O Conselho Deliberativo da ABNT (Associação Brasileira de Normas Técnicas) aprovou, em 17 de dezembro de 1996, a criação do Comitê Brasileiro de Equipamentos de Proteção Individual - CB32. Este foi criado atendendo a proposição da ANIMASEG e tem como objetivo agilizar a elaboração e revisão das Normas de EPIs.

Anteriormente à criação do CB-32, os EPIs eram normalizados por CBs não específicos, ou seja, as Normas para Proteção Respiratória e de Capacetes eram elaboradas no Comitê Brasileiro da Construção Civil (CB-2), as Normas para Óculos de Segurança, Calçados de Proteção, Cinturões, Talabartes no Comitê Brasileiro de Eletricidade (CB-3), as Normas Luvas de Segurança e Látex no Comitê Brasileiro de Máquinas e Equipamentos Mecânicos (CB-4) e assim por diante.

Com a criação do CB-32, as prioridades mudaram, ou seja, ele cuida somente e de todos os EPIs. Além disso, o Comitê conta com o conhecimento de todos os técnicos do setor, que estão nos laboratórios credenciados, nos órgãos técnicos do Ministério do Trabalho, nas empresas consumidoras e fabricantes de EPIs.

O Comitê conta com a participação de profissionais de LEAL, como parte dos fabricantes de EPIs.

Cristina Perez, gerente de flashwear da LEAL, afirma que 'o CB-32 tem como objetivo principal a normalização de todos os EPI's, sendo de extrema importância a participação de especialistas e usuários do setor nos estudos das Normas técnicas para promover a melhoria de qualidade dos equipamentos de proteção individual'.

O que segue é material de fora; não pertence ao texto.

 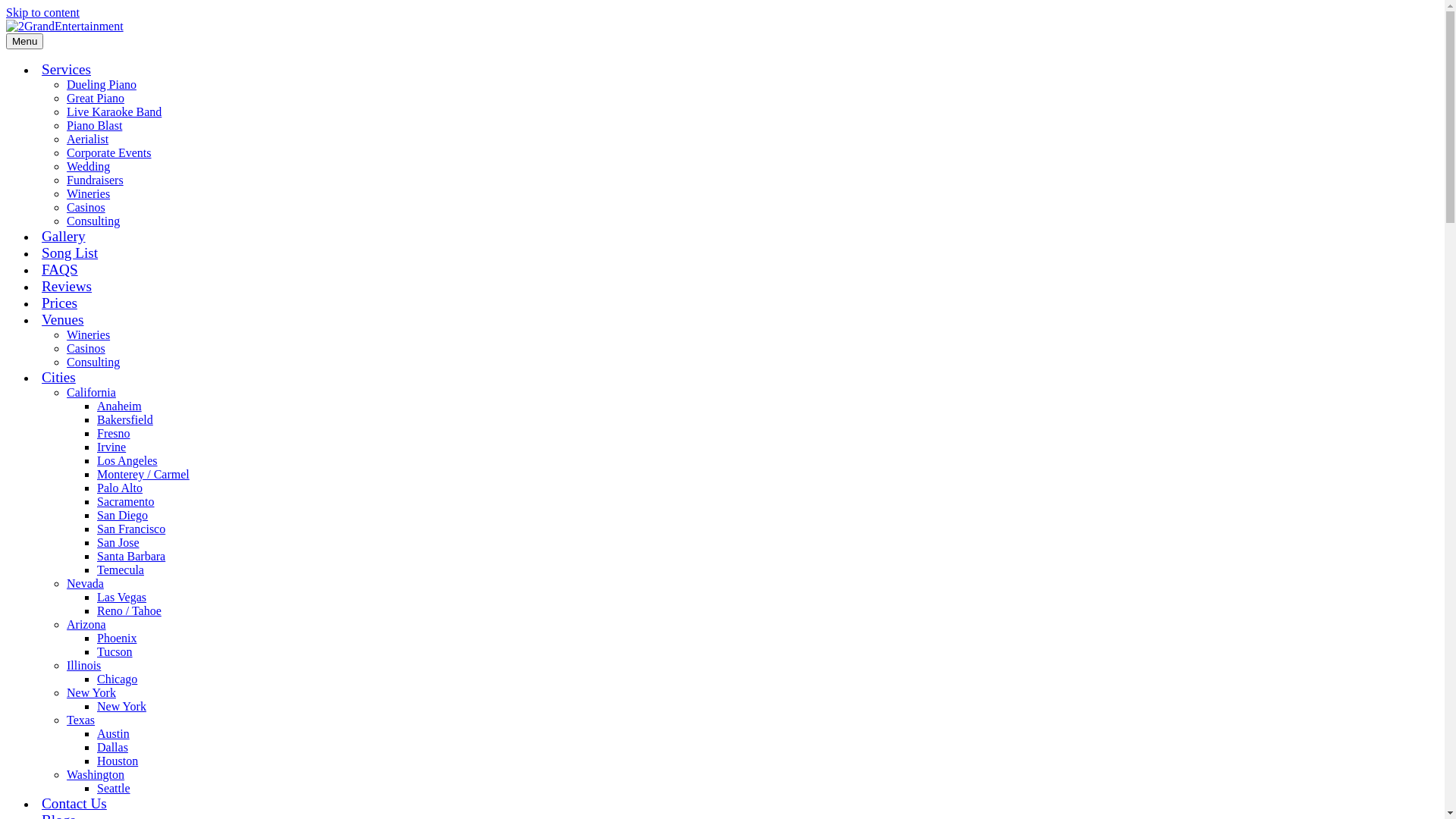 What do you see at coordinates (94, 774) in the screenshot?
I see `'Washington'` at bounding box center [94, 774].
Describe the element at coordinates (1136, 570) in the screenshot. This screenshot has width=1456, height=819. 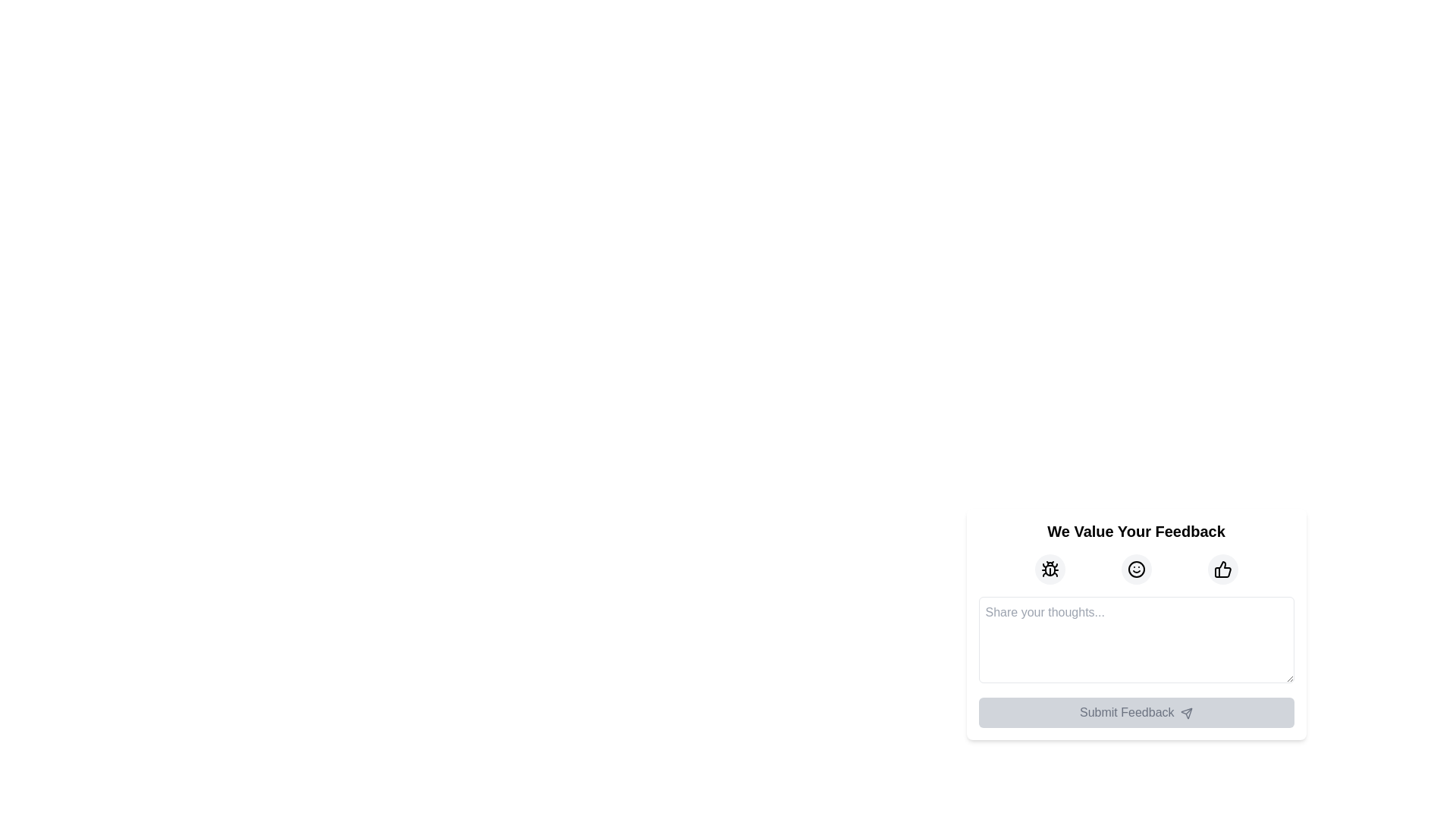
I see `the circular graphic element representing a smiling face, which symbolizes positive feedback, located in the middle of the second icon from the left in a three-icon group at the top of the feedback form` at that location.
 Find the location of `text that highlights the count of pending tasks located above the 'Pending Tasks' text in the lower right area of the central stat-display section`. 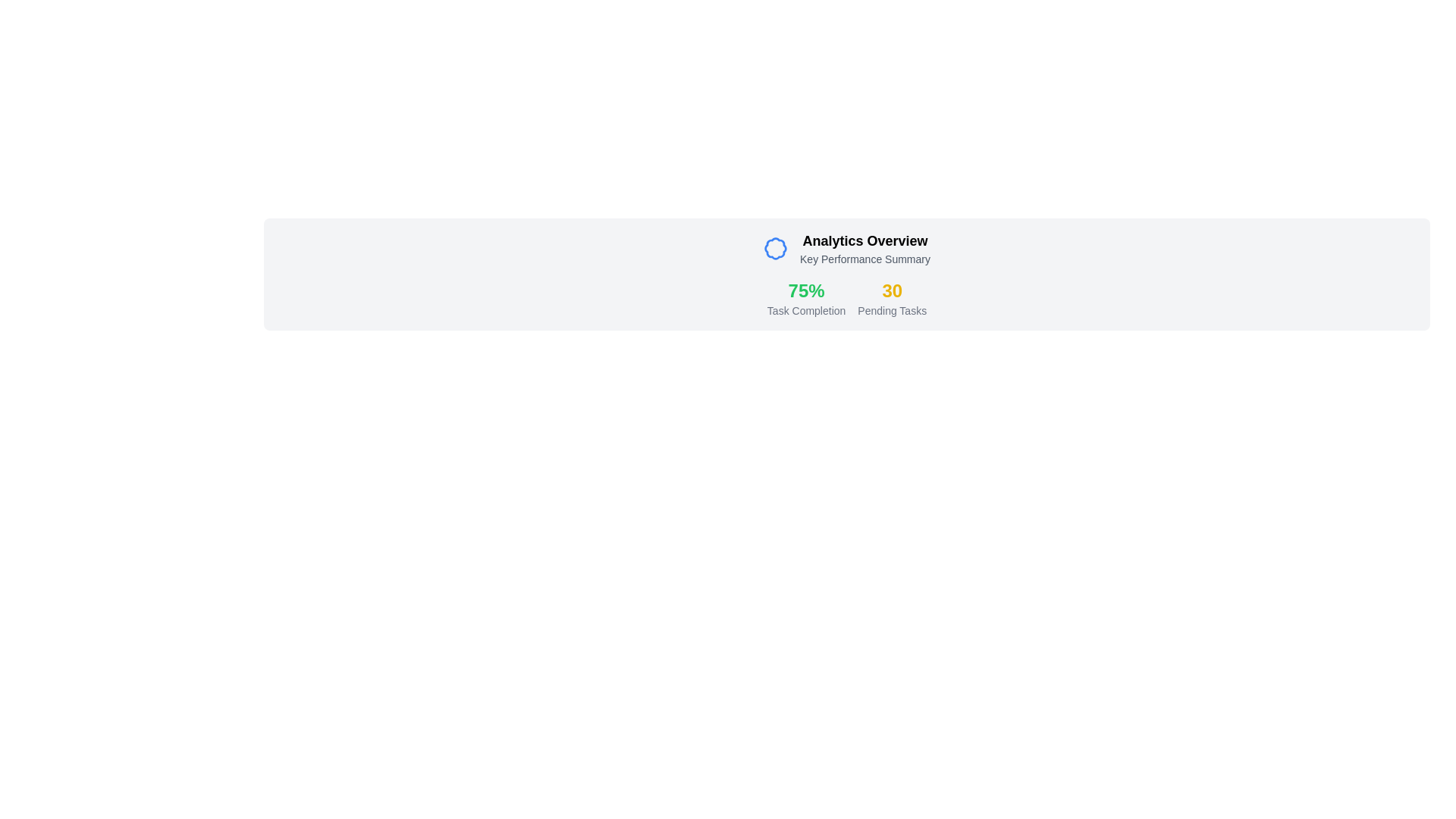

text that highlights the count of pending tasks located above the 'Pending Tasks' text in the lower right area of the central stat-display section is located at coordinates (892, 291).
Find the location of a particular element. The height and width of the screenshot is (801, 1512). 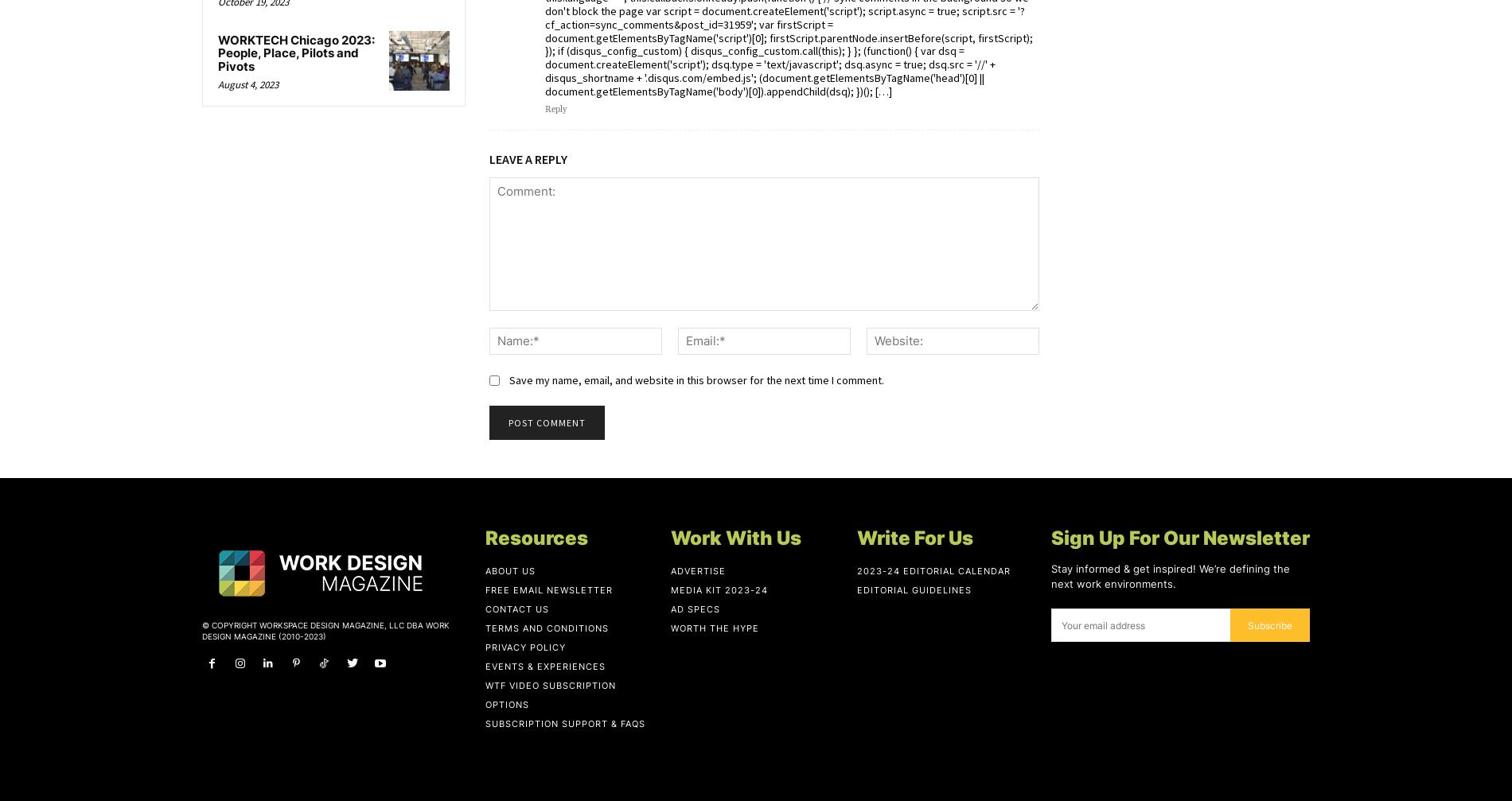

Ainda segundo a gerente, o CB-32 tem participação internacional como membro 'P' e 'O' na ISO e membro 'P' na IEC. 'Recentemente, participamos da reunião da IEC, onde o Brasil apresentou 20 votos (compostos por 15 técnicos e 5 editoriais), e foram aprovados 13 técnicos e 4 editoriais referentes à CE-32:006.04 - Luvas e Vestimentas Riscos Térmicos' diz Cristina Perez.

A cada 5 anos, a ABNT pede uma revisão das normas, a fim de saber se houve alguma alteração. O CB-32 utiliza de normas européias, portanto, para atualização, pega-se a última atualização da norma européia e a compara à última atualização da norma brasileira, para verificar se há algo a ser acrescentado, retirado ou atualizado.

Segundo técnico da LEAL, Alexandre Marcondes, essas reuniões são muito importantes para o mercado, pois o mesmo tem determinadas necessidades, por exemplo, atualmente há um crescimento muito grande de pessoas que utilizam o acesso por corda. No cinto paraquedista há um ponto que não é certificado - o da cintura - que é pelo qual eles mais ficam suspensos. Portanto, as empresas do setor pediram para que estes pontos não certificados fossem testados.